Theory of the Laue Diffraction of X Rays in a Thick Single Crystal with an Inclined Step on the Exit Surface. II: Analytical Solution

Abstract

The analytical solution of the problem of the Laue diffraction of an X-ray spherical wave in a single crystal with an inclined step on the exit surface has been obtained. The general equations are used for the specific case of plane wave diffraction in a thick crystal under the Borrmann conditions. It is shown that, provided that the crystal thickness increases from the side of the reflected beam, the reflected-wave relative amplitude is determined by three complex terms. This may formally lead to interference and an increase in the intensity in maxima by a factor of 9 as compared with the crystal without a step. The equation for the transmitted beam contains only two terms, and the corresponding increase in intensity cannot be by more than a factor of 4. The results of analytical calculations coincide with the results obtained by numerical methods and presented in the first part of the work.

INTRODUCTION

In this paper, we report the results of the work the first part of which was published in [1]. The problem of spatial distribution (in the beam cross section) of the intensities of transmitted and reflected waves is solved theoretically for the case of Laue diffraction of X rays in a thick single crystal with an inclined step on its exit surface. This problem was solved numerically in the first part of the work. A significant redistribution of the reflected-beam intensity was observed in the transition region between the step boundary and the boundary of Borrmann triangle with a vertex at the lower step boundary: the intensity maxima increased by a factor of more than 7 in comparison with the intensity before the step. It should also be noted that the transmitted-beam intensity, averaged over the interference region, and the total intensity of the two beams are reduced significantly, which indicates violation of the Borrmann conditions.

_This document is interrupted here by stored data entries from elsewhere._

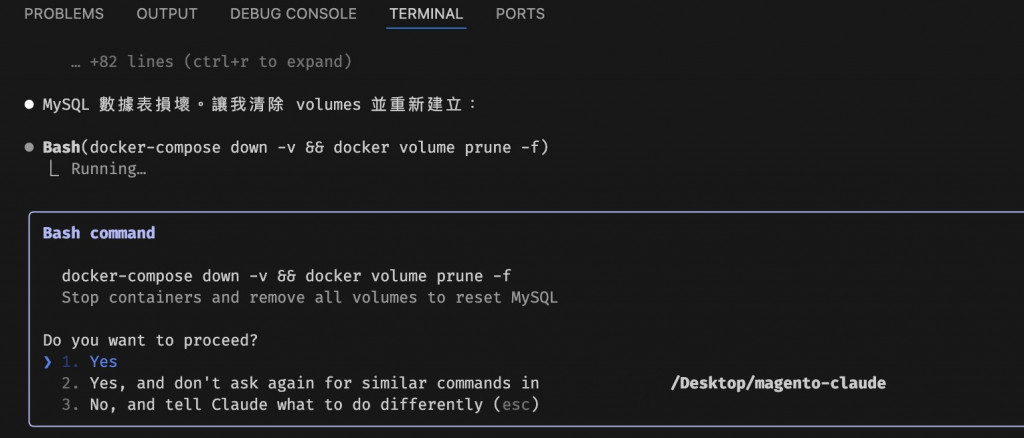Click the Running… status line
The height and width of the screenshot is (438, 1024).
point(108,169)
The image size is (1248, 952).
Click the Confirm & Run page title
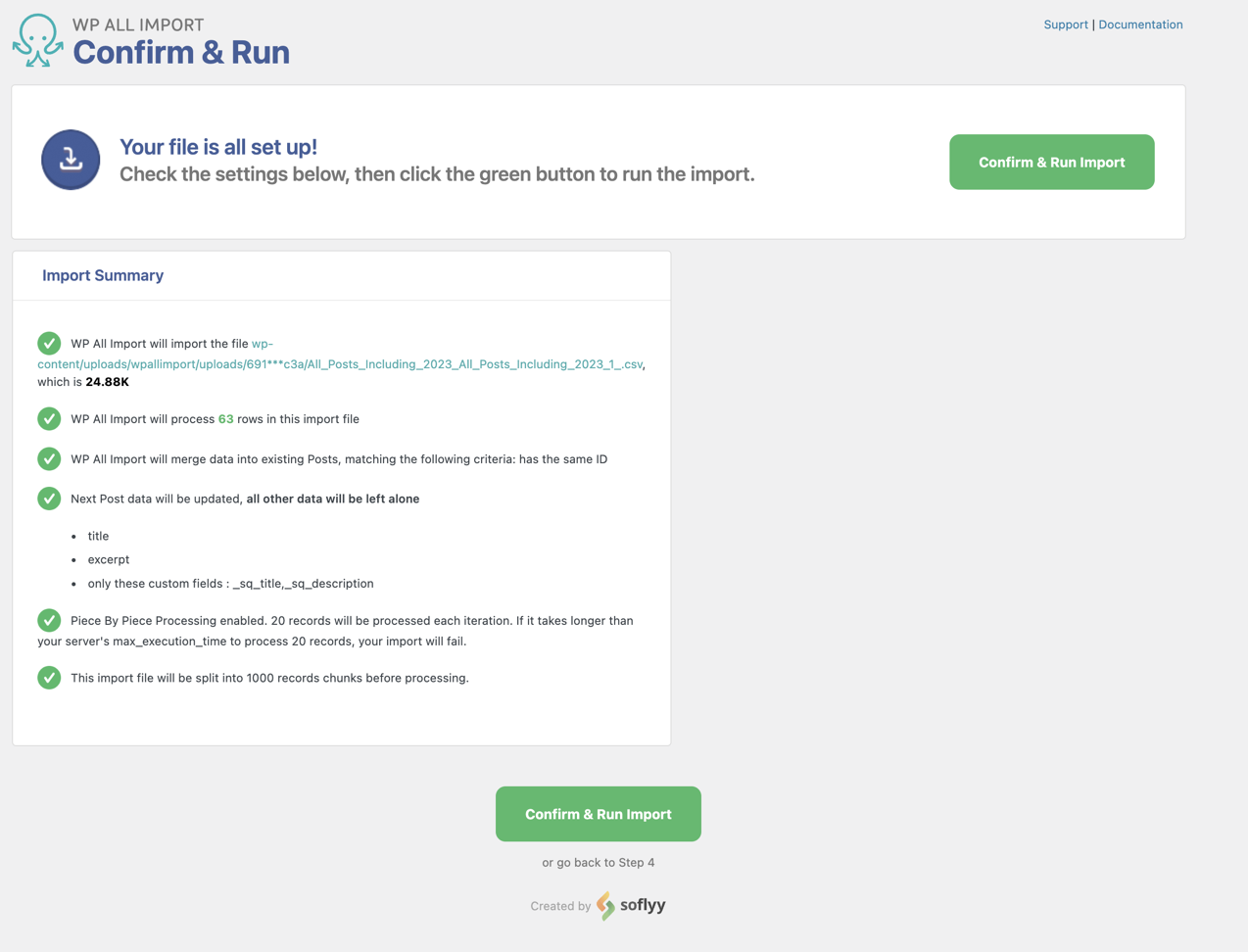tap(181, 53)
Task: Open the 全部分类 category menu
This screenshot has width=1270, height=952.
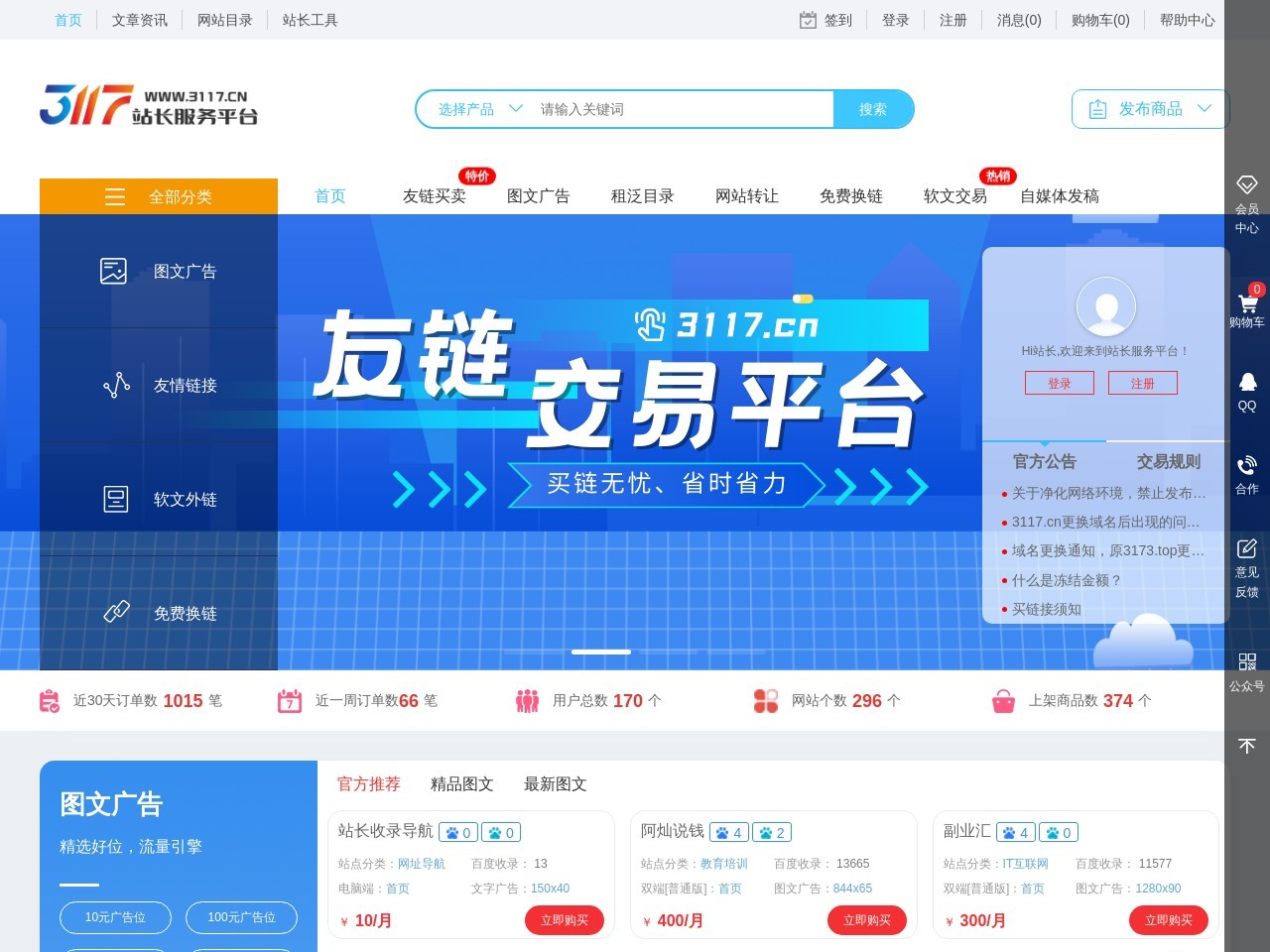Action: click(159, 196)
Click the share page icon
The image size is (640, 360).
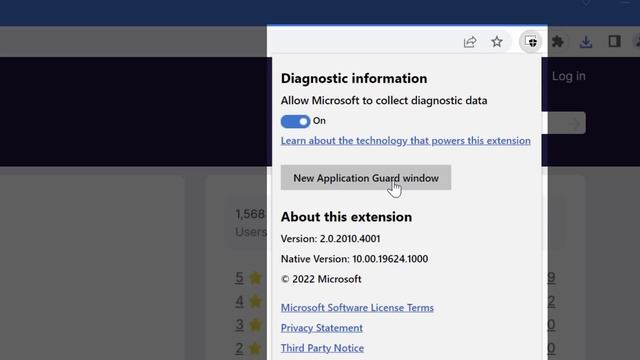[470, 42]
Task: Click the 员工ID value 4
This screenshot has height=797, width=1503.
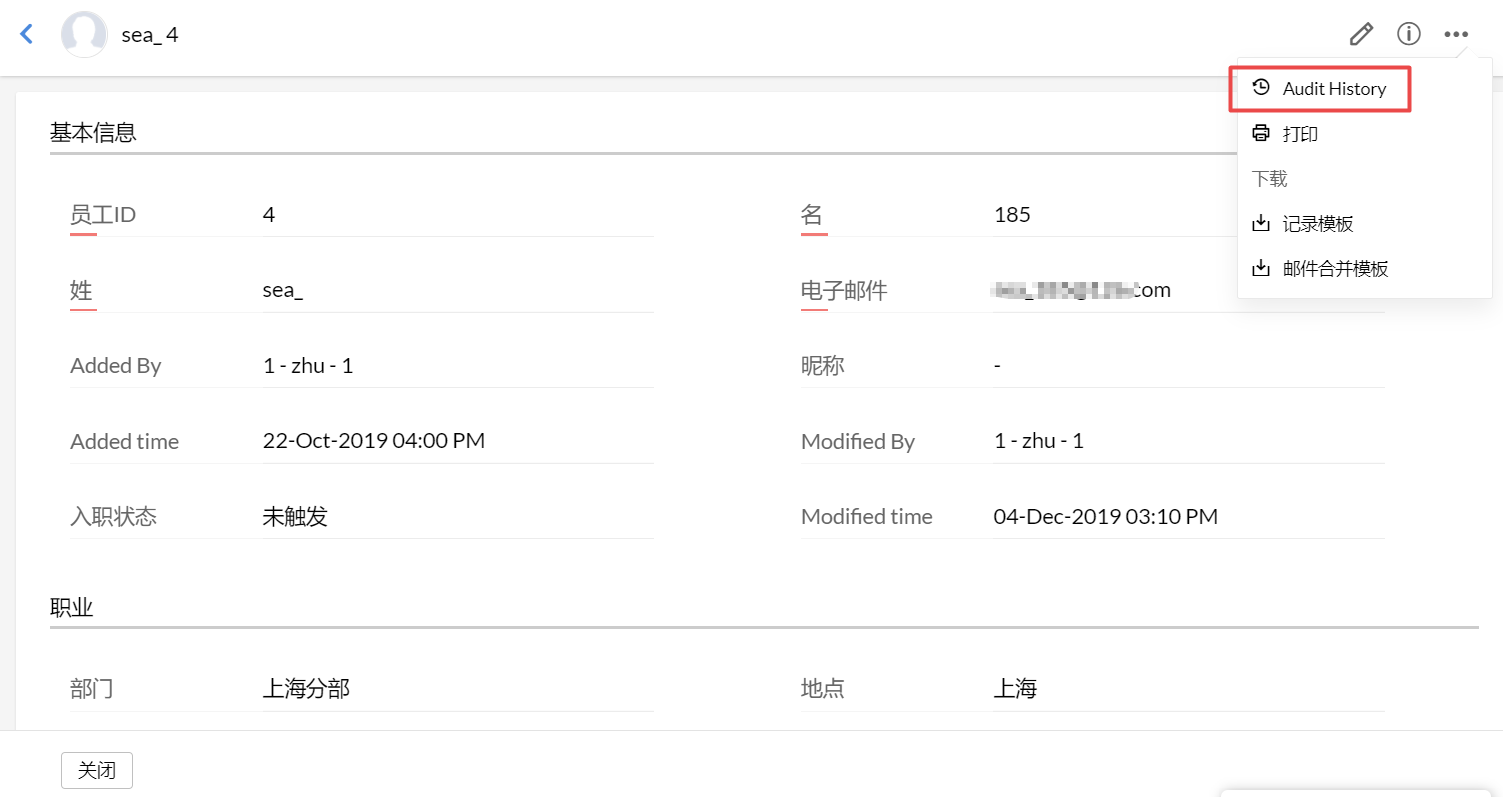Action: click(269, 214)
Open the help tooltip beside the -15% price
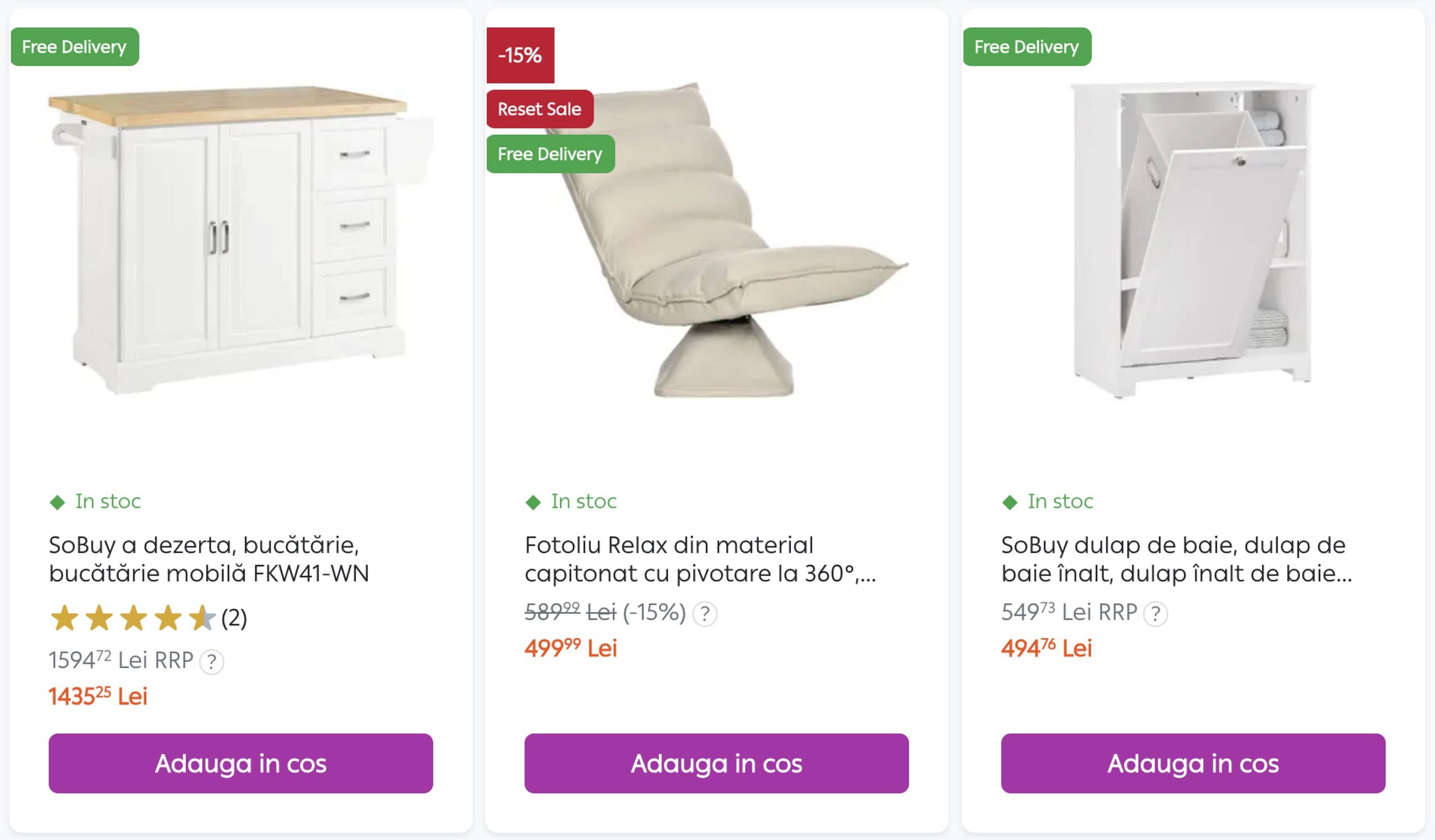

It was shown in [1] that the problem can be divided for convenience into two stages. In the first stage, a plate-shaped crystal is under consideration and the solution is found using the Fourier transform method (as was made in [2–6]). In the second stage, one must solve the Takagi equations [7]. If the sample lattice is not strained but the sample shape has a complex boundary, these equations can be solved in the integral form [8–14]. In some cases, the integral form of equations excludes a direct solution to the problem but yields an equation that can sometimes be solved analytically.

Specifically this case is implemented in the problem of Laue diffraction in a single crystal with an inclined step on its exit surface (the object of our consideration). In this paper, we report the results of analytical solution for the second stage of the problem. The method that was first applied in [15] is used.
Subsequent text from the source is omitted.